A sangre y fuego

* Cuando llega EPN al Palacio Legislativo, lo acompañan más de veinte camiones de policías federales, que empiezan a rodear a los manifestantes. Los gases lacrimógenos empiezan a caer del lado de ellos. Uno le cae a Yahir y le parte el cráneo. Todos responden gritando “¡asesinos!” y se lanzan contra las vallas. Es la rabia la que tira las vallas y lo que permite el enfrentamiento directo. Se empiezan a escuchar las detonaciones de las escopetas que tiran balas de goma; algunos son heridos pero la furia se acrecienta. De pronto se escuchan balazos: de lado de los policías se disparan ráfagas dirigidas contra los manifestantes. Todos huyen hacia la TAPO. Un estudiante cae, muerto por una bala que le atravesó la espalda. No hay tiempo para tomarle una foto, sólo para correr y salvar la vida. Reagrupados, gritan “no violencia, no violencia”, a unos y a otros: a los policías y a los que pretenden enfrentarlos.

 

 

Andrés Lund Medina/ Rebelión

México.
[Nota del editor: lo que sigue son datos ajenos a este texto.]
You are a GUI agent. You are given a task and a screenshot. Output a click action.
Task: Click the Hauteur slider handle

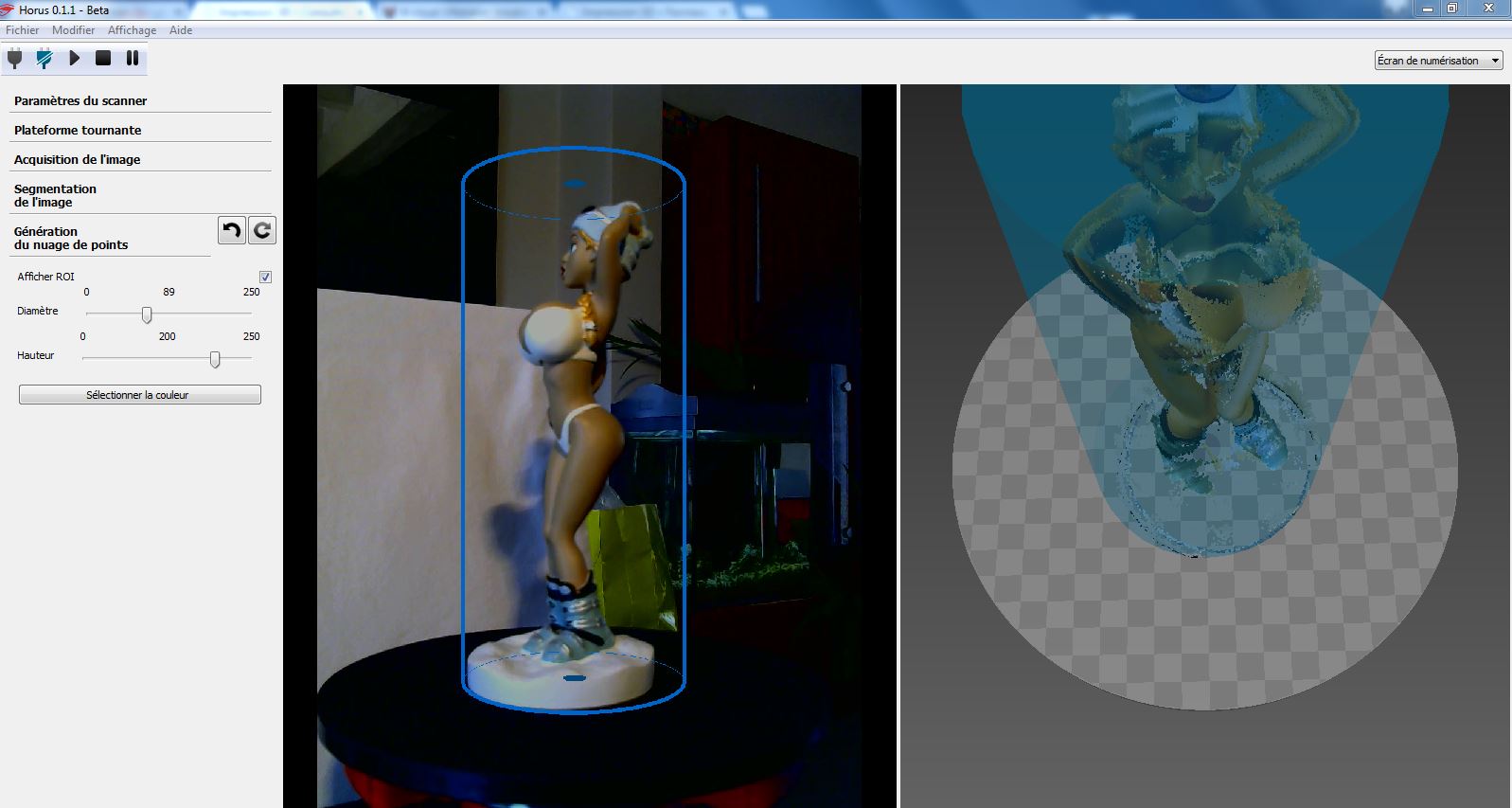click(215, 359)
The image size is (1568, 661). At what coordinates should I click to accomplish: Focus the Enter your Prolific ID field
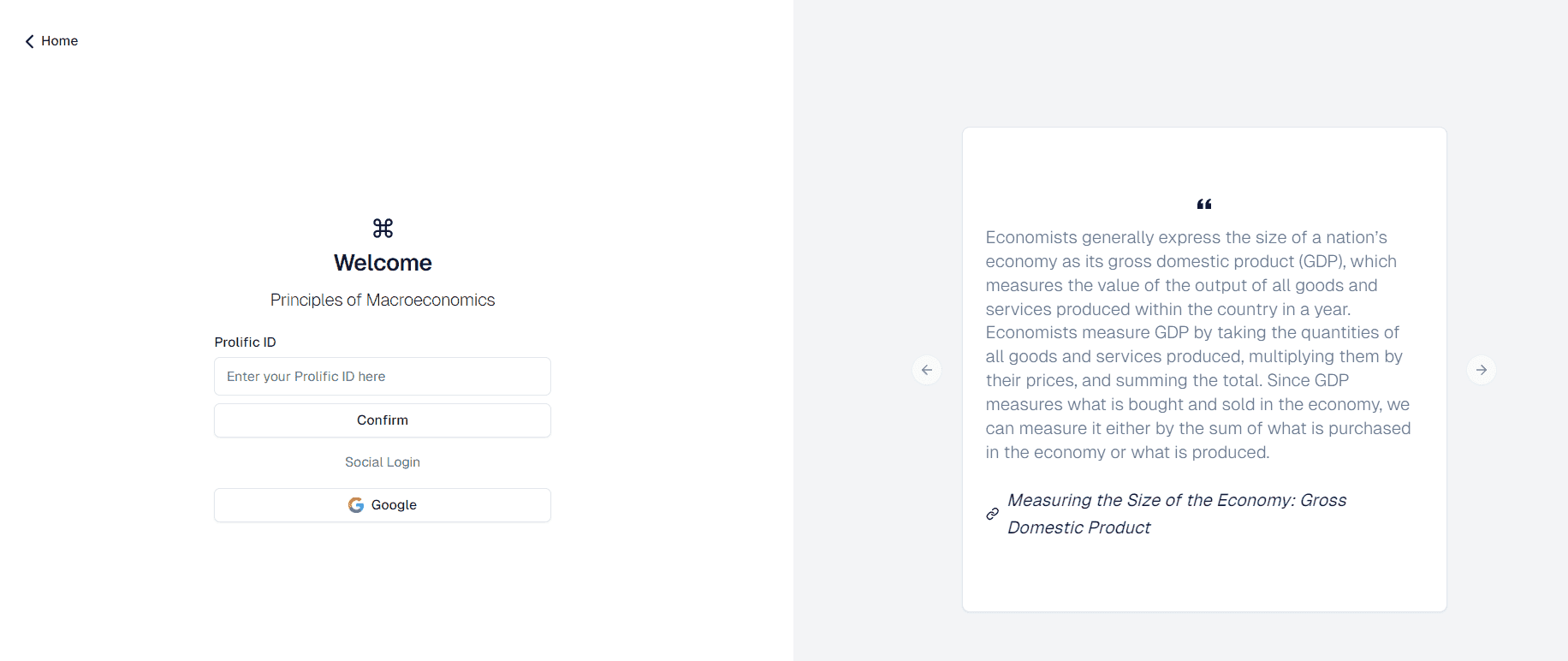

Días antes de que se consumara el asalto al poder ejecutivo por parte del PRI con la toma de posesión de Enrique Peña Nieto (EPN) de la presidencia de México en el Palacio Legislativo de San Lázaro, se impuso un enorme e insultante cerco de varios kilómetros a la redonda de la sede del poder legislativo, encerrando con múltiples vallas, hacia el sur, las inmediaciones del Metro Jamaica, Avenida 8, Lorenzo Boturini y el Eje Central; hacia el oriente, las inmediaciones del Metro San Lázaro hasta el Metro Aeropuerto; hacia el norte, el Eje 1; hacia el este, una parte de Reforma. De hecho, el cerco llegó al Zócalo y se extendió hasta Bellas Artes. Resguardando esas vallas metálicas se concentraron guardias presidenciales, numerosos uniformados de la PFP, granaderos de la policía del DF y otras fuerzas policiacas.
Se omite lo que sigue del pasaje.